I’d like to use a private IPFS swarm at work to distribute large disk images (~6-10 GiB) between build systems in the cloud and lab equipment in our various offices. I believe that the content of these disk images is largely identical between builds (perhaps 80% unchanged), and so hope that IPFS will save us a lot of network transfers and reduce both time and cost to distribute these images.
I want to maximise deduplication between these similar images, but I’d also like to compress them. I noticed that zstd
has an --rsyncable
option and lets you configure the blocksize (with -B
) so I am hoping that if I match IPFS’s block size of 256kB I might be able to have my cake and eat it.
How can I tell how many blocks are shared between two (or more) CIDs? Are there any tools which can help with this, that can cope with such large images?
For context and completeness, this is the method I’ve been using to date, but I’ve little confidence in this approach. Please point out anything I am missing.

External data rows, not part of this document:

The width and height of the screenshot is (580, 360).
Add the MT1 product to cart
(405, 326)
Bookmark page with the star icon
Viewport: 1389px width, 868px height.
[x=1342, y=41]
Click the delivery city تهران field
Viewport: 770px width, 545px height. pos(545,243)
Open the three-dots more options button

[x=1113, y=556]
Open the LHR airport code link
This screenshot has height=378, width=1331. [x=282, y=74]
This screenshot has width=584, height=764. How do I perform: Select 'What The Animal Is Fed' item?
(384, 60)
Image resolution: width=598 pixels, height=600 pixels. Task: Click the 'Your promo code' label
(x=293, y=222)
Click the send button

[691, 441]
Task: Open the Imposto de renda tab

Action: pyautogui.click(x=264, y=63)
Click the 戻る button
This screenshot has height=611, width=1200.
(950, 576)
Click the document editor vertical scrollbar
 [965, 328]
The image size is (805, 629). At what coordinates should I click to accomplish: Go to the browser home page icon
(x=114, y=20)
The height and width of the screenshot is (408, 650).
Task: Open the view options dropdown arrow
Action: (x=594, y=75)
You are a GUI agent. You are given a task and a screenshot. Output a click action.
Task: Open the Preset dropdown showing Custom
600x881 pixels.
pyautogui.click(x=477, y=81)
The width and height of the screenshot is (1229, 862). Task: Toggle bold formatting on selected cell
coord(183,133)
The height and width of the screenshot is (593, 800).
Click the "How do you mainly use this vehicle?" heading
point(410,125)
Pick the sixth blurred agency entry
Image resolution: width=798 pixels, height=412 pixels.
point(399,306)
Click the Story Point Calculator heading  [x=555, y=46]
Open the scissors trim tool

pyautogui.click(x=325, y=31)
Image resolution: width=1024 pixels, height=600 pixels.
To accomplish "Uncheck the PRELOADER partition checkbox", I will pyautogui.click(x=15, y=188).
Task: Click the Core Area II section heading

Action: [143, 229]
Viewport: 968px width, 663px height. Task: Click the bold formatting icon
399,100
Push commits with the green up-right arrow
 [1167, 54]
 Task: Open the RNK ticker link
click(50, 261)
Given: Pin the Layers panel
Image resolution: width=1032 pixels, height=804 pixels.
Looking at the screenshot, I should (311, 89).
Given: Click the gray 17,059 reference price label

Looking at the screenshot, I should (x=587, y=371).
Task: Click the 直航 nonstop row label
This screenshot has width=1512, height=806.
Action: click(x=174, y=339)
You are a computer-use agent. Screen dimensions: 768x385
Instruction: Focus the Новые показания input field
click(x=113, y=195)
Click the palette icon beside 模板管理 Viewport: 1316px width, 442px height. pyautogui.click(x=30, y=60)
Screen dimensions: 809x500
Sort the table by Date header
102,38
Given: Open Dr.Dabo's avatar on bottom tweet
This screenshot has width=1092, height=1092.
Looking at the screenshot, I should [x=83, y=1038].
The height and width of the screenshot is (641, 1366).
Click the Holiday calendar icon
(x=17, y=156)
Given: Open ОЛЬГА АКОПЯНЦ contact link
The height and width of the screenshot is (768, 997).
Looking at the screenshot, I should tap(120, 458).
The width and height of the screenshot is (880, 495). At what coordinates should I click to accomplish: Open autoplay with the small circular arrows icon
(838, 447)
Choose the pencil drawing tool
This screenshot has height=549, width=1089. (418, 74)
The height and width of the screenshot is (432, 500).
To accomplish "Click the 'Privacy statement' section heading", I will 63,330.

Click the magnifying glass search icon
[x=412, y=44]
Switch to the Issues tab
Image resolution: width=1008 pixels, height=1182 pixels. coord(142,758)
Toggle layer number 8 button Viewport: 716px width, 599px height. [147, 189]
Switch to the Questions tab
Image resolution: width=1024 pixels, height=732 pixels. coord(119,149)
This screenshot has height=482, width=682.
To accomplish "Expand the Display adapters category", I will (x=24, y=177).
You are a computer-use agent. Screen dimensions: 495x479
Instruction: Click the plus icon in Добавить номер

ipfs refs ${CID_A} > a.txt
ipfs refs ${CID_B} > b.txt
cat a.txt b.txt | sort | uniq -c | sort -rn | head
Which gives me results like this:
# cat a b | sort | uniq -c | sort -rn | head
164 bafyb4igsmsho23lsnstheptnxehtrsxag6dejrleftw3mx4dpkjeyw5xvq
2 bafyb4iew4jo7ncdmfg2omzswignrflkj2nekx6b43uwwtew47m252frj7u
2 bafyb4icj2iqw3aew5vp6ap4dnfqbvhirdsipanlm3h7q72waelcsoliiiu
2 bafyb4ibtdmszworl3g4pf5n5gpinsb6lrppgea3xpryoofwjzdcykpteha
2 bafyb4iar4rrgkliooqvsdihh5vs3cin2pwv4jqrdun7yor26pmysiylw2a
1 bafyb4ihynsbm6w6mjlcdanpxl5wfhypvbe4tb7khdknui3f2dh2tpuqwsq
1 bafyb4ihyfusgjxh2ztwi4dfwli6eafqj4yrtnj5tugkeot6vecndustl7u
1 bafyb4ihxaivofhs7tqz2vyebxtcjb75d6jv7pazyiekzl2ht3wusucanau
1 bafyb4ihqmz4hcdgwcbghjusx4fgf6pdoq7ptn2oteh4flvtqsw5zztuhs4
1 bafyb4ihpylrhg3aesspl2v6ume3k2b7p2ps554t3paduu2pmas3duou36y
This gives me a rough indication, but I have my doubts about converting this into, say, a percentage of the two files that overlap. I mean, each of these refs could be a subtree, right?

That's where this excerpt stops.